Elevating human capital
Majid Al Futtaim is a lifestyle conglomerate. Our business is all about adding value to the customer from the lifestyle standpoint. What this means in practice is [developing and managing] shopping centers that are more like “experience centers” where we stage the whole experience, not just the act of shopping.
We spend a lot of time looking at the monetary/commercial aspect of our businesses. We manage it. We analyze it. We understand it. We try to read it in as granular and effective a way as possible. But the element that allows all of this to happen is people. And when you look at how much we spend on people versus how much we spend on the asset side of the business, you see a huge imbalance.
For example, we might spend three years looking at a project. By the time we decide to go ahead, we will have cut it, sliced it, and diced it in every possible way. We will have analyzed it, understood it, and it’s under our skin. Then it might take us a week to determine who’s going to lead the project. My point is that the element that is going to determine whether the project is a success or a failure takes up the least amount of time.

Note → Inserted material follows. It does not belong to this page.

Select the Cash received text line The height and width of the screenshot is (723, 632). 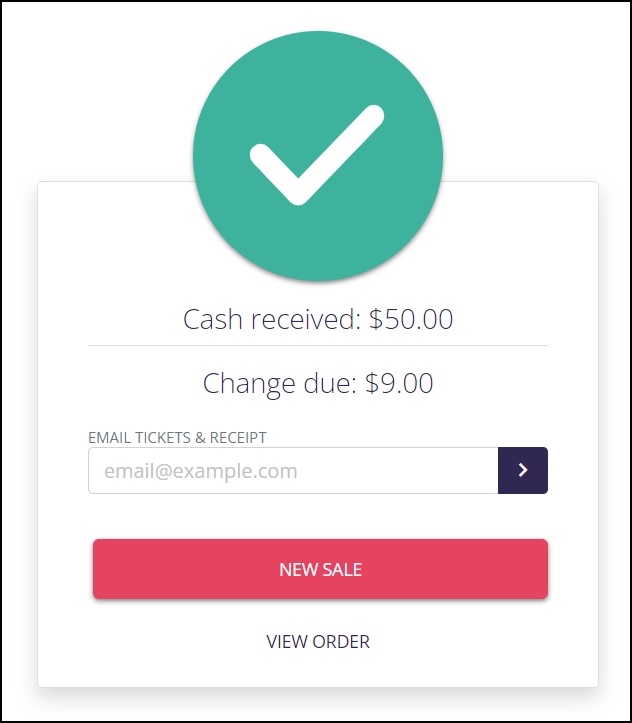(318, 319)
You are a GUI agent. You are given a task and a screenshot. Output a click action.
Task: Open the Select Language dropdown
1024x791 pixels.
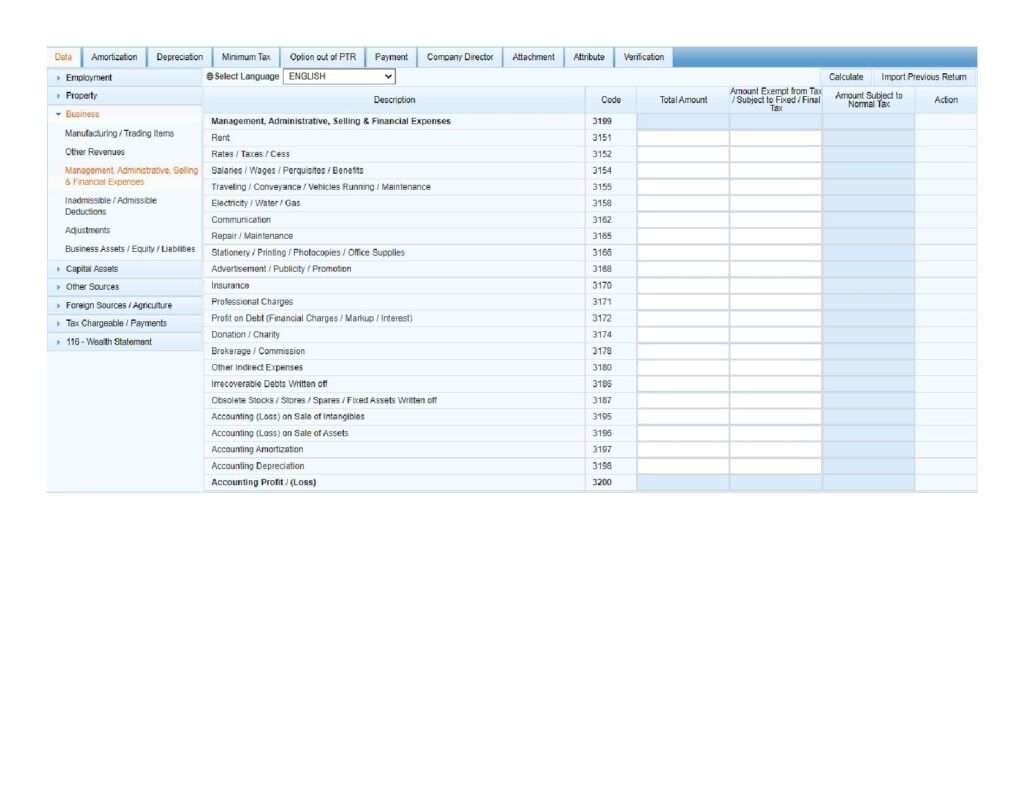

The problem is not what we’re doing on the monetary side. We should continue to do it and do it better. But we should be at least as good on the people side.
Talent in every conversation
A very simple way to look at it is you need to get to a point where you have an ongoing conversation on talent in your organization throughout the year. You need to move from having a rigid schedule or timeline for talent: you hire someone, they go through training or leadership development, there are anniversaries through the year at which you review performance, have a performance dialog, and do 360s. These activities need to happen. But what’s important is how these activities are driven and the mind-set behind them.
To shape this mind-set, you need to get to a point at which talent is an ongoing conversation. This is the role primarily of the chief executive—to make sure that talent is part of every conversation in an organization.
Developing leaders
If you look at the business community today, the amount of investment in leadership is not going up; it’s going down. Yet the biggest issue [we are facing] is leadership, not technical skill set.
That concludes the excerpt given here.